_WHAT IS EXPECTED_: What follows is a listing to be repeated in full and without alteration.

_INFORMATION PROVIDED_:
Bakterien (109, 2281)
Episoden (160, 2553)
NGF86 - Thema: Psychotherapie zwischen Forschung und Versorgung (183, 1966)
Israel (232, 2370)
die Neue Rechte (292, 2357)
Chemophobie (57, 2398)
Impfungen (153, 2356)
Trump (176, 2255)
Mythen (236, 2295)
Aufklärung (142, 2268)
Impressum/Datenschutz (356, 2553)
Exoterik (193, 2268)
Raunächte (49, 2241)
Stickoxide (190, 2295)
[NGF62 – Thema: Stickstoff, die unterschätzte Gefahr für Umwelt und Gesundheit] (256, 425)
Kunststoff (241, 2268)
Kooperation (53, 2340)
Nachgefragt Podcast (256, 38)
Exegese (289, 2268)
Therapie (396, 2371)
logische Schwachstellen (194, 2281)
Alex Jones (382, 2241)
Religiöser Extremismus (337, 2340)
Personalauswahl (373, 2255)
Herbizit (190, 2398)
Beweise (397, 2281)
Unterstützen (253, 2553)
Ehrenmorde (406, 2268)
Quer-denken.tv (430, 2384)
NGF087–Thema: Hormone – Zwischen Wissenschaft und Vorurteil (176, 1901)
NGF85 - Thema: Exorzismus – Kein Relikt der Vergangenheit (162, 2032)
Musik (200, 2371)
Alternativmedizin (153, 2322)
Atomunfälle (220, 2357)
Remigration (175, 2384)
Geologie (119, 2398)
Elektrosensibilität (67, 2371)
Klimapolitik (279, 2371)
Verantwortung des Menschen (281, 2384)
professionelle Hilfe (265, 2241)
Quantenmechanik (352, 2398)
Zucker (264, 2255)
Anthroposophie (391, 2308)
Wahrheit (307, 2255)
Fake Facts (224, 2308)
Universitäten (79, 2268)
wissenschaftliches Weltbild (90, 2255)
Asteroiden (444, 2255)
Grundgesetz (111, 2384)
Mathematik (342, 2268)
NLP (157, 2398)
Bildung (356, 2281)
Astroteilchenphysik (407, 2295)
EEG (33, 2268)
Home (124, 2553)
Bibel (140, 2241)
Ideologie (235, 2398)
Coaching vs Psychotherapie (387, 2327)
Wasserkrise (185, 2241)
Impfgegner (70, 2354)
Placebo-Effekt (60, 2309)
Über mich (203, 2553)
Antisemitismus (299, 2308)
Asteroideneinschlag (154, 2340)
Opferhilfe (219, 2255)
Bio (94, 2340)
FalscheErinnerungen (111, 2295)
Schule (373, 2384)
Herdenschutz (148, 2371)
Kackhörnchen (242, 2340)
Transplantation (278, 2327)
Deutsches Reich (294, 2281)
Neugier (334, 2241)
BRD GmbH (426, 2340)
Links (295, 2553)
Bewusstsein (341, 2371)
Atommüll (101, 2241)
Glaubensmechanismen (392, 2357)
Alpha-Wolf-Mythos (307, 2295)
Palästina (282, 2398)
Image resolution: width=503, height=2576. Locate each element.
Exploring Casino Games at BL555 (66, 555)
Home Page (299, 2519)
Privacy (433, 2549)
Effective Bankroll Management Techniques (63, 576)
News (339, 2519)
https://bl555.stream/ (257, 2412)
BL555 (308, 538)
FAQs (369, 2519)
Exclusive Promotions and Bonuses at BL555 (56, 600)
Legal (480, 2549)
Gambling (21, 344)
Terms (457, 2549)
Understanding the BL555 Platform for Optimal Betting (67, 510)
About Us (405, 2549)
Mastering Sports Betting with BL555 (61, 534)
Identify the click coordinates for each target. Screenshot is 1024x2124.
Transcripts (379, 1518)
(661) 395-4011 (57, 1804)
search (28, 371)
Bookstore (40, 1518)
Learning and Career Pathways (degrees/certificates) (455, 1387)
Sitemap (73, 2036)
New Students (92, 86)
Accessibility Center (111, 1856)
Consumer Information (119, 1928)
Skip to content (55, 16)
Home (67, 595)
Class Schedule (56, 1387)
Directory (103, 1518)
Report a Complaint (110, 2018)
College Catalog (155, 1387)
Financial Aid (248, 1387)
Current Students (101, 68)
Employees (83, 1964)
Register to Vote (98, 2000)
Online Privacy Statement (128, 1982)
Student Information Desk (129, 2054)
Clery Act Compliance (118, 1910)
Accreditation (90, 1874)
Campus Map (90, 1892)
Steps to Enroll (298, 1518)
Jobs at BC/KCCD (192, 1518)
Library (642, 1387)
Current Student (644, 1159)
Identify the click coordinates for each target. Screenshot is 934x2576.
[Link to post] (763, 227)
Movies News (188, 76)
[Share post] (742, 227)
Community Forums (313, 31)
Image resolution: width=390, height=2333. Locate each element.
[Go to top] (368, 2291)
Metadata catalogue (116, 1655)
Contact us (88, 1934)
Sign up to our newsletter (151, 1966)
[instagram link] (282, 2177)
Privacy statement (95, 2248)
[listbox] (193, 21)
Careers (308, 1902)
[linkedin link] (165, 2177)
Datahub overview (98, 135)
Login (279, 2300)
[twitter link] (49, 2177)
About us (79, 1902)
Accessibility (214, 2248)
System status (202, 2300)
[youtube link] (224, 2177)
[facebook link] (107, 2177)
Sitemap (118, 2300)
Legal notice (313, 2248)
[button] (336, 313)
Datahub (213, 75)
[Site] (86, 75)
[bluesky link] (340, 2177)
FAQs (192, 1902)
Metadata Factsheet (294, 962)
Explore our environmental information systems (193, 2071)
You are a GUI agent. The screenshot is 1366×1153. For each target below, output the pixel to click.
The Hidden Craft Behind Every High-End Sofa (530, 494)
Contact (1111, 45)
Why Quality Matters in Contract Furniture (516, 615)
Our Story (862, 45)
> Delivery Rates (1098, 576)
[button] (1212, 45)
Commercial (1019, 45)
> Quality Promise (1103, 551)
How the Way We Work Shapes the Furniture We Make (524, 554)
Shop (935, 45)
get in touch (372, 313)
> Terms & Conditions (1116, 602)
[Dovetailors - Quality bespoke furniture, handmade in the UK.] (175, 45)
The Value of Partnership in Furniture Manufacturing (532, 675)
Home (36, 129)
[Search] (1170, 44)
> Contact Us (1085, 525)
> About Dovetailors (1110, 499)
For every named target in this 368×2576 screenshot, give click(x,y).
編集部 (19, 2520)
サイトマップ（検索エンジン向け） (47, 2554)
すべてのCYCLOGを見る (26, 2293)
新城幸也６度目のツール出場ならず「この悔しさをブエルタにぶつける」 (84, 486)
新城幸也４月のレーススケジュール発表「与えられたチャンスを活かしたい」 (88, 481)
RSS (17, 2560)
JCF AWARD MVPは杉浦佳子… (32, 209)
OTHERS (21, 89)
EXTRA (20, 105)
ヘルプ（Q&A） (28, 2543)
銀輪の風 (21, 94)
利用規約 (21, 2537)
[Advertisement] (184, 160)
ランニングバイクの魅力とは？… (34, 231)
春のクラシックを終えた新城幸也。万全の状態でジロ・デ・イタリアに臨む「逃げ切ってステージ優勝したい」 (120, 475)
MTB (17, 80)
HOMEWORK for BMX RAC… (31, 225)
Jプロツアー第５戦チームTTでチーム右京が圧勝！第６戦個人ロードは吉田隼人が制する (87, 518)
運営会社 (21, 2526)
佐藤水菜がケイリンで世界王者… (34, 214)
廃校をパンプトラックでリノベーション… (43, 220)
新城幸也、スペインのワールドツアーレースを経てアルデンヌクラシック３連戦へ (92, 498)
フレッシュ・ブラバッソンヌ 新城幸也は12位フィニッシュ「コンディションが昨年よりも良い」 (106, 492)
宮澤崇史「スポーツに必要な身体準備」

_SOLUTION FOR THIS EXERCISE_:
Bakterien (109, 2281)
Episoden (160, 2553)
NGF86 - Thema: Psychotherapie zwischen Forschung und Versorgung (183, 1966)
Israel (232, 2370)
die Neue Rechte (292, 2357)
Chemophobie (57, 2398)
Impfungen (153, 2356)
Trump (176, 2255)
Mythen (236, 2295)
Aufklärung (142, 2268)
Impressum/Datenschutz (356, 2553)
Exoterik (193, 2268)
Raunächte (49, 2241)
Stickoxide (190, 2295)
[NGF62 – Thema: Stickstoff, die unterschätzte Gefahr für Umwelt und Gesundheit] (256, 425)
Kunststoff (241, 2268)
Kooperation (53, 2340)
Nachgefragt Podcast (256, 38)
Exegese (289, 2268)
Therapie (396, 2371)
logische Schwachstellen (194, 2281)
Alex Jones (382, 2241)
Religiöser Extremismus (337, 2340)
Personalauswahl (373, 2255)
Herbizit (190, 2398)
Beweise (397, 2281)
Unterstützen (253, 2553)
Ehrenmorde (406, 2268)
Quer-denken.tv (430, 2384)
NGF087–Thema: Hormone – Zwischen Wissenschaft und Vorurteil (176, 1901)
NGF85 - Thema: Exorzismus – Kein Relikt der Vergangenheit (162, 2032)
Musik (200, 2371)
Alternativmedizin (153, 2322)
Atomunfälle (220, 2357)
Remigration (175, 2384)
Geologie (119, 2398)
Elektrosensibilität (67, 2371)
Klimapolitik (279, 2371)
Verantwortung des Menschen (281, 2384)
professionelle Hilfe (265, 2241)
Quantenmechanik (352, 2398)
Zucker (264, 2255)
Anthroposophie (391, 2308)
Wahrheit (307, 2255)
Fake Facts (224, 2308)
Universitäten (79, 2268)
wissenschaftliches Weltbild (90, 2255)
Asteroiden (444, 2255)
Grundgesetz (111, 2384)
Mathematik (342, 2268)
NLP (157, 2398)
Bildung (356, 2281)
Astroteilchenphysik (407, 2295)
EEG (33, 2268)
Home (124, 2553)
Bibel (140, 2241)
Ideologie (235, 2398)
Coaching vs Psychotherapie (387, 2327)
Wasserkrise (185, 2241)
Impfgegner (70, 2354)
Placebo-Effekt (60, 2309)
Über mich (203, 2553)
Antisemitismus (299, 2308)
Asteroideneinschlag (154, 2340)
Opferhilfe (219, 2255)
Bio (94, 2340)
FalscheErinnerungen (111, 2295)
Schule (373, 2384)
Herdenschutz (148, 2371)
Kackhörnchen (242, 2340)
Transplantation (278, 2327)
Deutsches Reich (294, 2281)
Neugier (334, 2241)
BRD GmbH (426, 2340)
Links (295, 2553)
Bewusstsein (341, 2371)
Atommüll (101, 2241)
Glaubensmechanismen (392, 2357)
Alpha-Wolf-Mythos (307, 2295)
Palästina (282, 2398)
Image resolution: width=503, height=2576. Locate each element.
Exploring Casino Games at BL555 (66, 555)
Home Page (299, 2519)
Privacy (433, 2549)
Effective Bankroll Management Techniques (63, 576)
News (339, 2519)
https://bl555.stream/ (257, 2412)
BL555 (308, 538)
FAQs (369, 2519)
Exclusive Promotions and Bonuses at BL555 (56, 600)
Legal (480, 2549)
Gambling (21, 344)
Terms (457, 2549)
Understanding the BL555 Platform for Optimal Betting (67, 510)
About Us (405, 2549)
Mastering Sports Betting with BL555 (61, 534)
Identify the click coordinates for each target. Screenshot is 1024x2124.
Transcripts (379, 1518)
(661) 395-4011 (57, 1804)
search (28, 371)
Bookstore (40, 1518)
Learning and Career Pathways (degrees/certificates) (455, 1387)
Sitemap (73, 2036)
New Students (92, 86)
Accessibility Center (111, 1856)
Consumer Information (119, 1928)
Skip to content (55, 16)
Home (67, 595)
Class Schedule (56, 1387)
Directory (103, 1518)
Report a Complaint (110, 2018)
College Catalog (155, 1387)
Financial Aid (248, 1387)
Current Students (101, 68)
Employees (83, 1964)
Register to Vote (98, 2000)
Online Privacy Statement (128, 1982)
Student Information Desk (129, 2054)
Clery Act Compliance (118, 1910)
Accreditation (90, 1874)
Campus Map (90, 1892)
Steps to Enroll (298, 1518)
Jobs at BC/KCCD (192, 1518)
Library (642, 1387)
Current Student (644, 1159)
Identify the click coordinates for each target. Screenshot is 934x2576.
[Link to post] (763, 227)
Movies News (188, 76)
[Share post] (742, 227)
Community Forums (313, 31)
Image resolution: width=390, height=2333. Locate each element.
[Go to top] (368, 2291)
Metadata catalogue (116, 1655)
Contact us (88, 1934)
Sign up to our newsletter (151, 1966)
[instagram link] (282, 2177)
Privacy statement (95, 2248)
[listbox] (193, 21)
Careers (308, 1902)
[linkedin link] (165, 2177)
Datahub overview (98, 135)
Login (279, 2300)
[twitter link] (49, 2177)
About us (79, 1902)
Accessibility (214, 2248)
System status (202, 2300)
[youtube link] (224, 2177)
[facebook link] (107, 2177)
Sitemap (118, 2300)
Legal notice (313, 2248)
[button] (336, 313)
Datahub (213, 75)
[Site] (86, 75)
[bluesky link] (340, 2177)
FAQs (192, 1902)
Metadata Factsheet (294, 962)
Explore our environmental information systems (193, 2071)
You are a GUI agent. The screenshot is 1366×1153. For each target below, output the pixel to click.
The Hidden Craft Behind Every High-End Sofa (530, 494)
Contact (1111, 45)
Why Quality Matters in Contract Furniture (516, 615)
Our Story (862, 45)
> Delivery Rates (1098, 576)
[button] (1212, 45)
Commercial (1019, 45)
> Quality Promise (1103, 551)
How the Way We Work Shapes the Furniture We Make (524, 554)
Shop (935, 45)
get in touch (372, 313)
> Terms & Conditions (1116, 602)
[Dovetailors - Quality bespoke furniture, handmade in the UK.] (175, 45)
The Value of Partnership in Furniture Manufacturing (532, 675)
Home (36, 129)
[Search] (1170, 44)
> Contact Us (1085, 525)
> About Dovetailors (1110, 499)
For every named target in this 368×2576 screenshot, give click(x,y).
編集部 (19, 2520)
サイトマップ（検索エンジン向け） (47, 2554)
すべてのCYCLOGを見る (26, 2293)
新城幸也６度目のツール出場ならず「この悔しさをブエルタにぶつける」 (84, 486)
新城幸也４月のレーススケジュール発表「与えられたチャンスを活かしたい」 (88, 481)
RSS (17, 2560)
JCF AWARD MVPは杉浦佳子… (32, 209)
OTHERS (21, 89)
EXTRA (20, 105)
ヘルプ（Q&A） (28, 2543)
銀輪の風 (21, 94)
利用規約 (21, 2537)
[Advertisement] (184, 160)
ランニングバイクの魅力とは？… (34, 231)
春のクラシックを終えた新城幸也。万全の状態でジロ・デ・イタリアに臨む「逃げ切ってステージ優勝したい」 (120, 475)
MTB (17, 80)
HOMEWORK for BMX RAC… (31, 225)
Jプロツアー第５戦チームTTでチーム右京が圧勝！第６戦個人ロードは吉田隼人が制する (87, 518)
運営会社 (21, 2526)
佐藤水菜がケイリンで世界王者… (34, 214)
廃校をパンプトラックでリノベーション… (43, 220)
新城幸也、スペインのワールドツアーレースを経てアルデンヌクラシック３連戦へ (92, 498)
フレッシュ・ブラバッソンヌ 新城幸也は12位フィニッシュ「コンディションが昨年よりも良い」 (106, 492)
宮澤崇史「スポーツに必要な身体準備」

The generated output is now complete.